No existe el sistema político perfecto que nos libere del trabajo de ser personas, de ser buenos
La virtud requiere otros modelos educativos, no ya en los colegios, sino en la propia familia, porque no se aprende, no es teórica, sino que se vive: solo se aprende viviéndola y viéndola vivir
Aquellos versos de T. S. Eliot, tan leídos, me alcanzaron de una manera nueva cuando los evocó Alejandro Llano anteayer: los hombres «tratan constantemente de escapar / de las tinieblas de fuera y de dentro / a fuerza de soñar sistemas tan perfectos / que nadie necesitará ser bueno».
Y me alcanzaron de un modo nuevo porque hablábamos de ética pública y corrupción en un curso organizado por la Escola Galega de Administración Pública y la Fundación Santiago Rey Fernández-Latorre. Es verdad: no existe el sistema político perfecto que nos libere del trabajo de ser personas, de ser buenos.
Y en esa clave coincidían los ponentes como ayer mismo podía leerse en la entrevista a Javier Gomá: la corrupción es un problema de virtud personal y no solo ni principalmente de los políticos, sino de la sociedad entera.
Claro que esta solución no tiene atajos ni responde al inmediatismo tan propio de nuestros días ni resulta lo suficientemente simplona y fácil para que todo el mundo la entienda y acepte. Requiere otros modelos educativos, no ya en los colegios, sino en la propia familia, porque la virtud no se aprende, no es teórica, sino que se vive: solo se aprende viviéndola y viéndola vivir.
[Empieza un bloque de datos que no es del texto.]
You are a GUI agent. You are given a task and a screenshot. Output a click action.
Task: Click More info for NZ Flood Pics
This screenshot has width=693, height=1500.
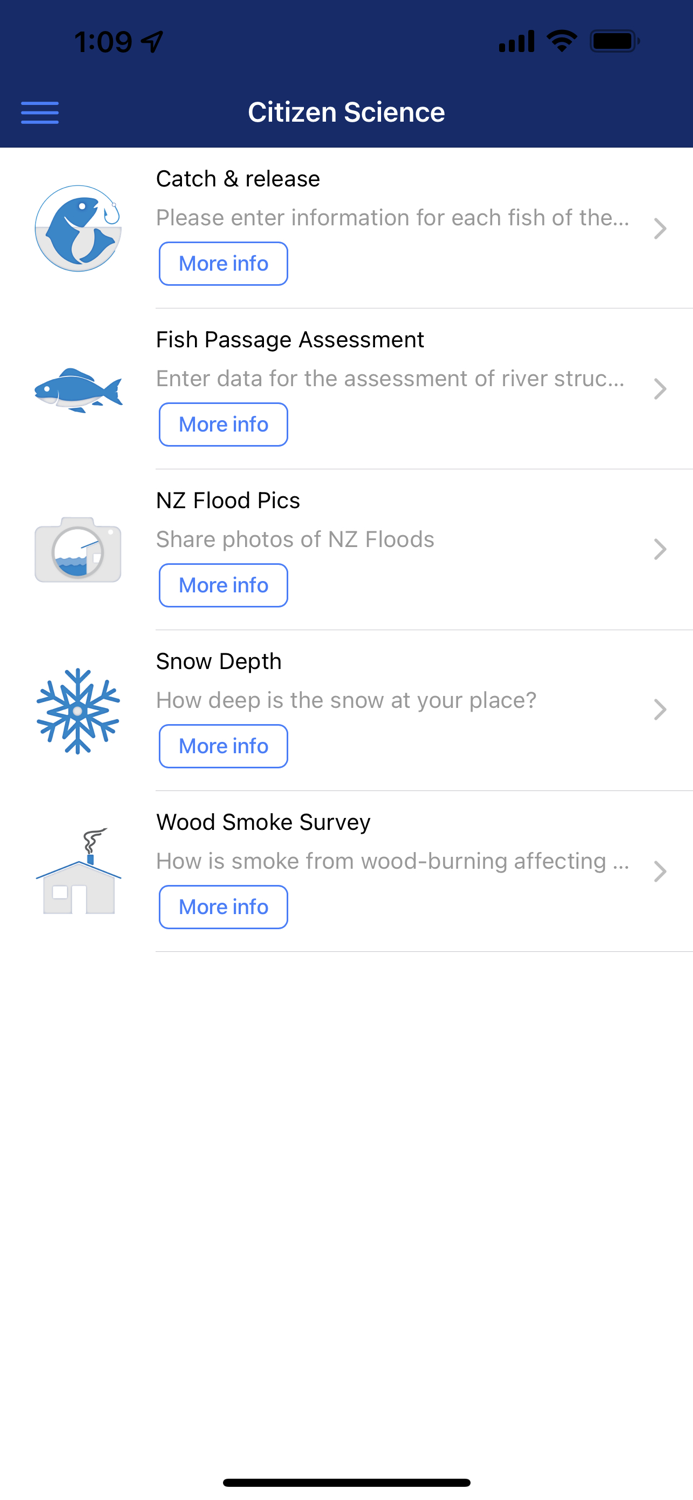(223, 585)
Por la misma razón, también se produjo una coincidencia casi unánime en que la legislación motorizada, la proliferación de leyes, códigos éticos y demás instrumentos de la retórica política más que ayudar, entorpecen cualquier proceso de regeneración. No existen sistemas perfectos para liberarnos del trabajo de ser buenos. Esos intentos terminan en contradicción: la de la extrema desigualdad en un mundo cada día más igualitario o la multiplicación de reclusos en una sociedad más libre.